FACILITATED PROCESS IMPROVEMENT: A PRAGMATIC APPROACH TO GUIDELINE IMPLEMENTATION

Meenal B Patwardhan, MD, MHSA, Gregory P Samsa, PhD, and David B Matchar, MD. Duke University Medical Center, Duke Center for Clinical Health Policy Research, Durham, NC

Purpose:  In order to promote decision-making based on available evidence, we developed Facilitated Process Improvement (FPI) as a pragmatic approach to implement new guidelines for advanced chronic kidney disease (CKD). The approach is based on the Theory of Constraints (TOC), and is intended to be a general technique for developing effective practice improvement strategies for busy clinicians.

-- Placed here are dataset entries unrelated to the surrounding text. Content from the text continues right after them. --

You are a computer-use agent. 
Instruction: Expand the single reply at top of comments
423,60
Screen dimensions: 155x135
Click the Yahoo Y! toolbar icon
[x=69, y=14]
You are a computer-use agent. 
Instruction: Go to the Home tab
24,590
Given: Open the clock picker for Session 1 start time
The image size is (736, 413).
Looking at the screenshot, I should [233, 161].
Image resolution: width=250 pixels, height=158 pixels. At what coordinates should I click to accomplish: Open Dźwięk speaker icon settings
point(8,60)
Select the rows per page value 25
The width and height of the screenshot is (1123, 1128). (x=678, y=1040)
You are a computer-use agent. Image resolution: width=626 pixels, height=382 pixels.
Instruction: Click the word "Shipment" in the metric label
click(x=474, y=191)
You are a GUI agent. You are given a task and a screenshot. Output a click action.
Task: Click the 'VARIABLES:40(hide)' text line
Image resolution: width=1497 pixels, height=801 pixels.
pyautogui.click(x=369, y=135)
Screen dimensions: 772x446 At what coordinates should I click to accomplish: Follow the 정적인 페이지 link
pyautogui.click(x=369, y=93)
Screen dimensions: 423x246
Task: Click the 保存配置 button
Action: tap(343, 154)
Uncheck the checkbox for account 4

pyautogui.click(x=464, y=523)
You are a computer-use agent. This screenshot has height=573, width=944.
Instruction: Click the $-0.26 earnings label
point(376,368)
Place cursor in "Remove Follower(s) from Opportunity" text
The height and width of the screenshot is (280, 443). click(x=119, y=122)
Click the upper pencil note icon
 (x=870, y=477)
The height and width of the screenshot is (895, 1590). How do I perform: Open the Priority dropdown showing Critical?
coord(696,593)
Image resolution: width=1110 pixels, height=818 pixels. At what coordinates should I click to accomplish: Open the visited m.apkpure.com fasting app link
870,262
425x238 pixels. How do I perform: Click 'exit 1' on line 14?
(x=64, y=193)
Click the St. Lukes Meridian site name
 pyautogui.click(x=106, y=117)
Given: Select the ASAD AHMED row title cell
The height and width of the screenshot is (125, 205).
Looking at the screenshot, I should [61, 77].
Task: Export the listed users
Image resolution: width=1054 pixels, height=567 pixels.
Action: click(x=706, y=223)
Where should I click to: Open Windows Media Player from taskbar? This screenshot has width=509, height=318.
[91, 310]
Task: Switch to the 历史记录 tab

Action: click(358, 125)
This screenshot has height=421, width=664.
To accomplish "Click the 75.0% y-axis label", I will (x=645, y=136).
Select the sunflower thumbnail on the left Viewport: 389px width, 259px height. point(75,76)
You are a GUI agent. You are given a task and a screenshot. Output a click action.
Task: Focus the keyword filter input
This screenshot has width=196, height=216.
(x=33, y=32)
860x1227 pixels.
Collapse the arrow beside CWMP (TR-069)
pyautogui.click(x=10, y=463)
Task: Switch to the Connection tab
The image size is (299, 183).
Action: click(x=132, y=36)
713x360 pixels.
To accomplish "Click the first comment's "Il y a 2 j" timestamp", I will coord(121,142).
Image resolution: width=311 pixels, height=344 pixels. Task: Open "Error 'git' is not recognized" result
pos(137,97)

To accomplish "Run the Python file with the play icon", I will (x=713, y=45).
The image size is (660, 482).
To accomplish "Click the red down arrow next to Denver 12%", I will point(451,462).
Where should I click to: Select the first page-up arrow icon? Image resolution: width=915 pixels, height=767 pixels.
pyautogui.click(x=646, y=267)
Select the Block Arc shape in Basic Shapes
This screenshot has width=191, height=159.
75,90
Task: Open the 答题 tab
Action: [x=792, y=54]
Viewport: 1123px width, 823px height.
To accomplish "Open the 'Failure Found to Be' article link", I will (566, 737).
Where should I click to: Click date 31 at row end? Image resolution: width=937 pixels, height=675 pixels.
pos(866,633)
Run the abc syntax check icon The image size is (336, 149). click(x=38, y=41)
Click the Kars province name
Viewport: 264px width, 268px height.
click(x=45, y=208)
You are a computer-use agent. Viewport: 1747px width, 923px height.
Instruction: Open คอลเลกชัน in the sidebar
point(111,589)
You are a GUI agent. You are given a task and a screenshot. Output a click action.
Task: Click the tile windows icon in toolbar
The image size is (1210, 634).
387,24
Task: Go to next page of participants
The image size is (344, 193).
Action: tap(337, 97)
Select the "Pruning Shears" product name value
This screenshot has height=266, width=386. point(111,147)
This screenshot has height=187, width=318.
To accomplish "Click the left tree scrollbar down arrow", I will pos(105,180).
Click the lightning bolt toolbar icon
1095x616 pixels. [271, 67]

Methods: FPI is distinct from other forms of process improvement because it moves the formative work of guideline implementation from the practice to a national team consisting of a professional organization and practice improvement methodologists. FPI is based on the three TOC questions about change: what to change (understanding current processes, undesirable effects and their root causes), what to change to (establishing functional specifications), and how to cause the change (developing tools to address the root causes).  The table illustrates the steps of FPI and the participants in this CKD practice improvement effort.

FPI Steps

Participants/Data sources

1. Establish functional specifications: what the care processes intend to accomplish

CKD guideline

2. Investigate processes of care in variety of site-types to understand the process, reasons why processes fail to meet functional specifications

Focus groups: nephrologists, non-nephrologists, patients

3. Develop a practical tool to attack root causes of process failures

Literature search

Nephrologist interviews

Focus groups: nephrologists, non-nephrologists, patients

National expert working group (WG)

4. Develop a meta-tool to guide local tool selection 

WG

Results: The result is the “Advanced CKD Management Toolkit” consisting of implementation tools (e.g. a flow-sheet, a referral form to ease communication between providers) and the meta-tool, which is in two forms. The “quick start” form is based on typical practice vignettes (e.g. “a busy primary provider with no interest in managing advanced CKD patients”). The “insight” form guides providers through an exercise to understand local processes and the potential for specific tools. The application of the meta-tool will be the only function of the site involved in guideline implementation.

Conclusions: FPI provides an explicit link between evidence and practice that takes advantage of the conceptual framework of TOC, and builds on principles of total quality management (TQM), but reduces TQM’s substantial demands. In effect, FPI transmits what is known about process improvement to local personnel committed to guideline implementation but limited by resources and experience.